For stable modulation of ERO-1α expression and expression of site-specific HyPer7 in INS-1E and EndoC cells, lentiviral particles were prepared as previously described [48]. In brief, HEK 293FT cells were transfected with 9.375 μg envelope plasmid (pcDNA3/MDG), 28.125 μg packaging plasmid (pPAX2) and 37.5 μg lentiviral transfer plasmid by Ca²⁺ phosphate precipitation. After 48 h, the virus particles were harvested and purified with ultrafiltration columns (Vivaspin 20 Centrifugal Concentrator PES, 100 kDa, Satorius, Göttingen, Germany). Cells were incubated with the respective lentiviral particles at a dilution of 1:100 for 8 h. Thereafter, the virus-containing medium was replaced with fresh cell culture medium. At 48 h post-transfection, single mCherry-positive INS-1E cells were sorted onto ECM-coated 96-well plates using the FACSAria III Fusion system (BD Biosciences, Heidelberg, Germany) at the Cell Sorting Core Facility of Hannover Medical School. As EndoC cell viability primarily depends on cell-cell contact, it is not possible to establish single-cell-derived cell lines [49]. To generate a specific ERO-1α-KO EndoC cell line, CRISPR/Cas9 edited cells were selected using the selection marker puromycin (10 mg/mL stock; InvivioGen, San Diego, USA).

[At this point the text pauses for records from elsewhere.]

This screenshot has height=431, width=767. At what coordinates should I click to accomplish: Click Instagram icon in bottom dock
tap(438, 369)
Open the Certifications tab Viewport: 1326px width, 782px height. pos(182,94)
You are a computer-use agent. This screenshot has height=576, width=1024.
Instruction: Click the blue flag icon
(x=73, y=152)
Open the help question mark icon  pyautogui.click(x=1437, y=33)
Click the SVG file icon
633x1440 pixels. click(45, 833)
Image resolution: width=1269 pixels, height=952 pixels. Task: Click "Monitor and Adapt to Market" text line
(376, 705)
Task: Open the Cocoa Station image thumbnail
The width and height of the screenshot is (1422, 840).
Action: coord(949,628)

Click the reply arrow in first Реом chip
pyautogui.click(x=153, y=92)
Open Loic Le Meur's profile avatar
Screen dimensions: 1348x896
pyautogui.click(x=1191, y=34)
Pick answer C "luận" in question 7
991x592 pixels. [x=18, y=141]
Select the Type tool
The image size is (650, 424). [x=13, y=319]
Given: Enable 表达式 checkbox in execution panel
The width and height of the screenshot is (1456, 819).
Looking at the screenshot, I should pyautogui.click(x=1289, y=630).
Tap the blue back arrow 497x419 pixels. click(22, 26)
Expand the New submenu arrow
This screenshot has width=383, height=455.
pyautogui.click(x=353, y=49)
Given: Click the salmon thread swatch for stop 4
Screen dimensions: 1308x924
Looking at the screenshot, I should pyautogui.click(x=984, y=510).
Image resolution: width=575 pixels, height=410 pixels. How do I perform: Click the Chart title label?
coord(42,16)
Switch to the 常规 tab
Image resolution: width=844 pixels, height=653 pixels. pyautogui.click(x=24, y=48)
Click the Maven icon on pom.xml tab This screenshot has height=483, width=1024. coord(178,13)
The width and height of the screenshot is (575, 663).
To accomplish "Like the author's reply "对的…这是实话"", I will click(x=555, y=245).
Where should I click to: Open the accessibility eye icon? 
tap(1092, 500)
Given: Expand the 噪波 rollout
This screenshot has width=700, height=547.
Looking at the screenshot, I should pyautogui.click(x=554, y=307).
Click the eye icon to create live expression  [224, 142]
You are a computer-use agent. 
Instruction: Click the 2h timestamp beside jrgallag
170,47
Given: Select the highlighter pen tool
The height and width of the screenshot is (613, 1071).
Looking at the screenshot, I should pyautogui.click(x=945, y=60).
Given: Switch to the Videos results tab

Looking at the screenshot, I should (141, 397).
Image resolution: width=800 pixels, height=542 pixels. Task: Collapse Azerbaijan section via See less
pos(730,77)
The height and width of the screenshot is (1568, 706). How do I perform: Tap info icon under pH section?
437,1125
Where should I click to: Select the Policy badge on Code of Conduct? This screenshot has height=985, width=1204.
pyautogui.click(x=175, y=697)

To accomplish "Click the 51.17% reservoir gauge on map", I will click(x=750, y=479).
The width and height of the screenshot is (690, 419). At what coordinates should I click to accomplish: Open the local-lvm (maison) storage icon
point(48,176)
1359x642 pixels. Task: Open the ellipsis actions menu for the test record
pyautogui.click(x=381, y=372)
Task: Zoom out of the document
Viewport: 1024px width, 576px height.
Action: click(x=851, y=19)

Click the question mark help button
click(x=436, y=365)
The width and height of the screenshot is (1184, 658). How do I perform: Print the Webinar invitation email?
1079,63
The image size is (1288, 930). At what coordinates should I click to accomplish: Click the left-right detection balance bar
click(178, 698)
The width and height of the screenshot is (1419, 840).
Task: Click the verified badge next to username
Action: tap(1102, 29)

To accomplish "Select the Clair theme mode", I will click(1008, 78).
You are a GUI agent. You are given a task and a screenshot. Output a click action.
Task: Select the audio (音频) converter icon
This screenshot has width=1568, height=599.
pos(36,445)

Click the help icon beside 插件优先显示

Following clonal expansion (INS-1E) and puromycin selection (EndoC), genomic DNA was isolated, and the genotype of the clones was identified by Sanger sequencing. INS-1E^{ERO−1α−KO} represents a stable, clonally-derived CRSIPR/Cas9 cell line, whereas EndoC^{ERO−1α−KO} denotes a stable non-clonal CRISPR/Cas9 cell line. All other cells were selected for (over)expression of ERO-1α or HyPer7 variants using either puromycin or neomycin (25 mg/mL stock in PBS; Merck).